Markets solving the information problem
Price mechanism
Signals scarcity and preferences automatically.
Efficient information systems
Markets aggregate dispersed information held by individuals.
Winners and losers in market outcomes
Total welfare increases, but gains and losses are distributed unevenly.
Redistribution policy implication
Governments may use redistribution to compensate the losers from market outcomes.
Market evaluation criteria
The balance between efficiency gains and fairness of distribution.
Free trade
Trade between nations without tariffs or quotas.
Tariff
A tax on imported goods.
Effects of tariffs
They raise domestic prices, reduce imports, create government revenue, and cause deadweight loss.
Welfare impact of free trade
It increases total world welfare, though some groups within countries may lose.
Tariff distortion of efficiency
By reducing mutually beneficial trade below the optimal level.
Prisoners' Dilemma
A game where rational self-interest leads to a worse outcome for all compared to cooperation.
Trade policy and Prisoners' Dilemma
Countries have an incentive to impose tariffs even though mutual free trade benefits both.
Solutions to trade-based Prisoners' Dilemma
Repeated interaction, credible commitments, or trade agreements.
Sources of market failure
Equity considerations and market pathologies.
Equity considerations
Market outcomes may be efficient but unfairly distributed.
Market pathologies
Situations where markets fail to allocate resources efficiently.
Forms of market pathology
Externalities, public goods, monopolies, and information asymmetry.
Externality
A cost or benefit of an activity borne by third parties not involved in the transaction.
Information asymmetry
When one party in a transaction has more or better information than the other.
Public goods underprovision
Due to the free-rider problem — individuals have no incentive to pay for non-excludable goods.
Monopoly
A single seller with market power to set prices above competitive levels.
Correcting market failures
Through taxes, subsidies, regulation, or provision of public goods.
Wider social concern about markets
They can influence human behaviour and values beyond economics.
Market attitudes
Individualism, materialism, and competition.

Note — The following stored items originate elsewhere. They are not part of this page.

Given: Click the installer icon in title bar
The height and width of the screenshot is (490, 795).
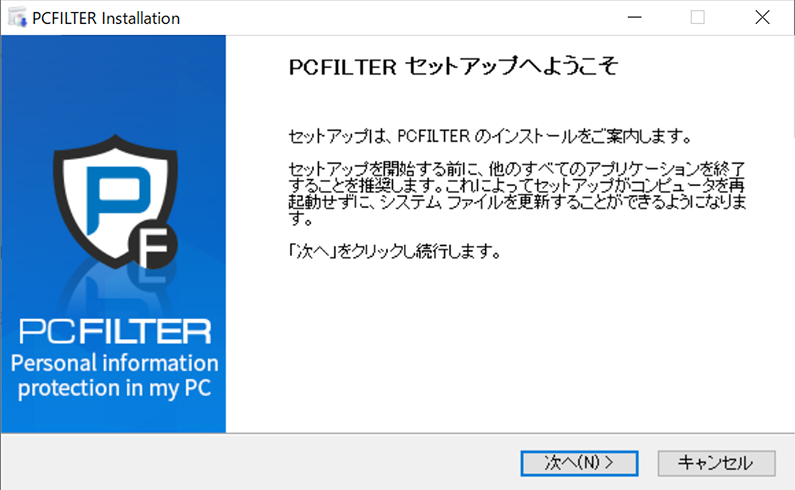Looking at the screenshot, I should pos(17,18).
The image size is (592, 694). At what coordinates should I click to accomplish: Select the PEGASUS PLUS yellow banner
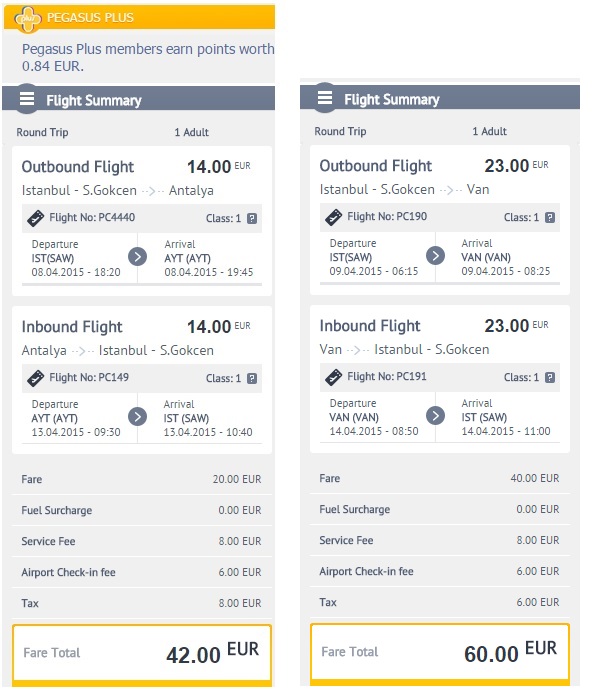point(139,17)
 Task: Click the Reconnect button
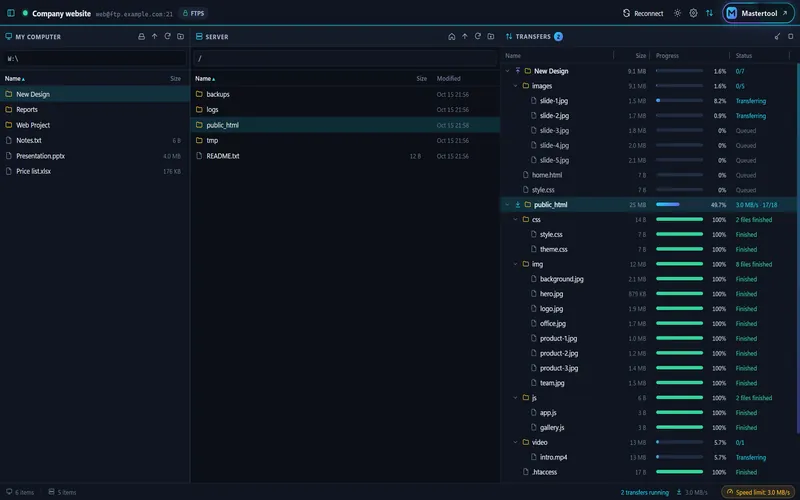[x=643, y=13]
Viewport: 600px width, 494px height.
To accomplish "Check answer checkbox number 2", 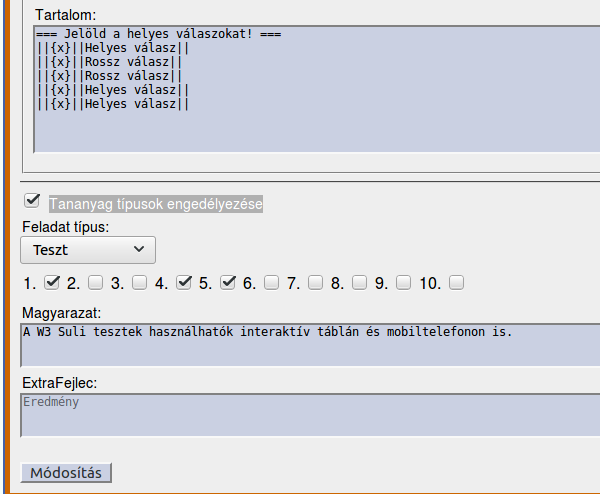I will click(95, 282).
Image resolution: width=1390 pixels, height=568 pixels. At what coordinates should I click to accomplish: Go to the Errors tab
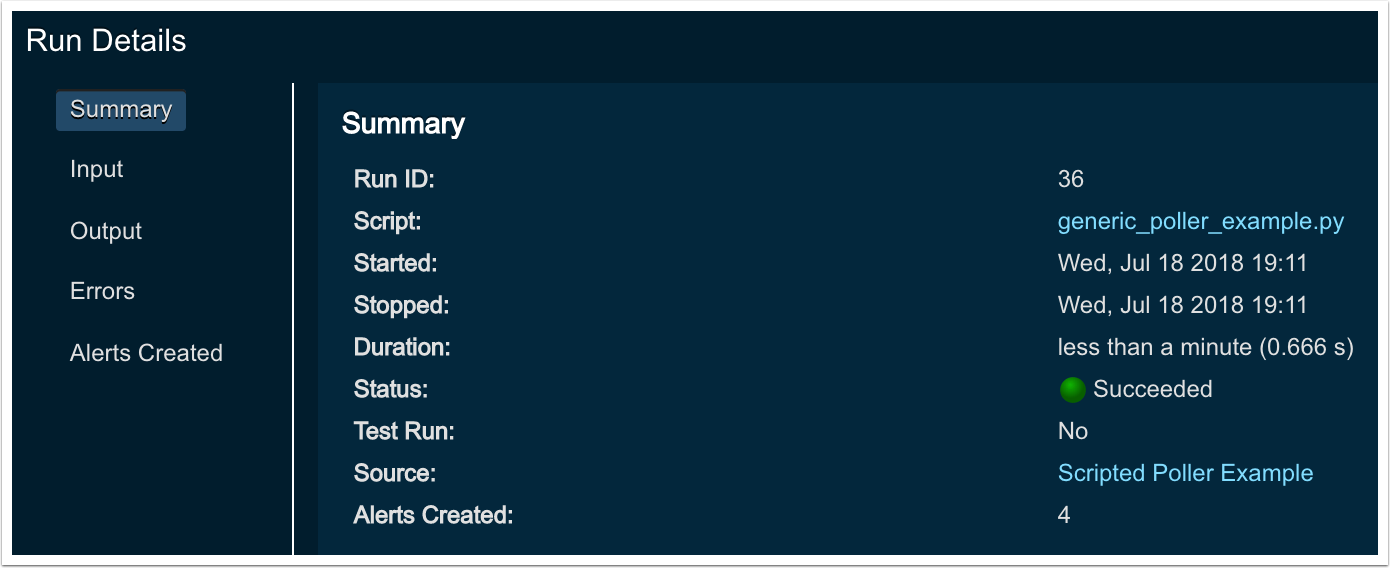(x=102, y=292)

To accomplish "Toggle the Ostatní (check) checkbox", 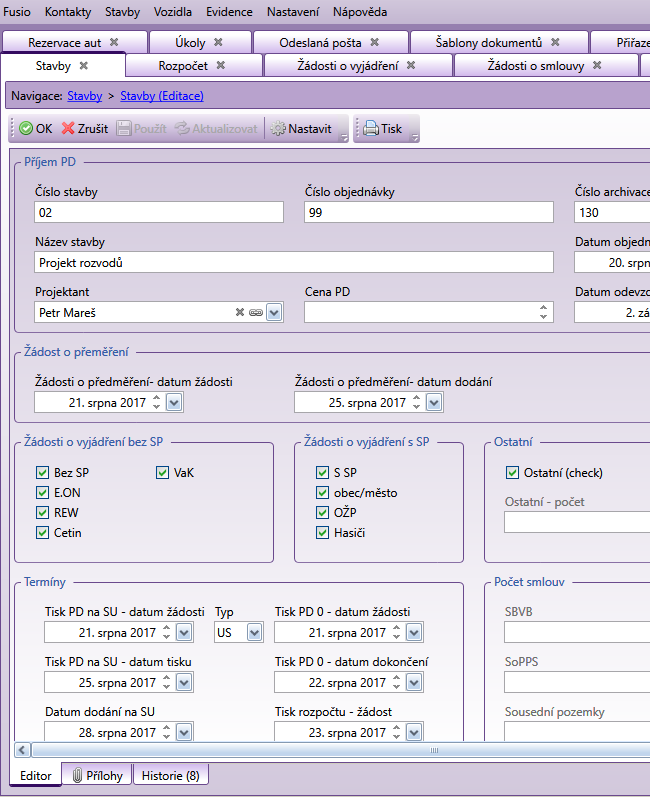I will (513, 472).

Market evaluation implications
Assessments should consider moral and social consequences, not just efficiency.
Conclusion about market outcomes
Markets are powerful mechanisms for cooperation and efficiency but not perfect.
Conditions for market performance
When competition is strong, property rights are defined, and externalities are minimal.
Poor market performance conditions
When there are externalities, monopolies, inequality, or missing markets.
Role of government in markets
To intervene where markets fail or produce outcomes considered unfair.
Economist's task in market evaluation
To understand both their strengths (efficiency, innovation) and weaknesses (inequality, instability).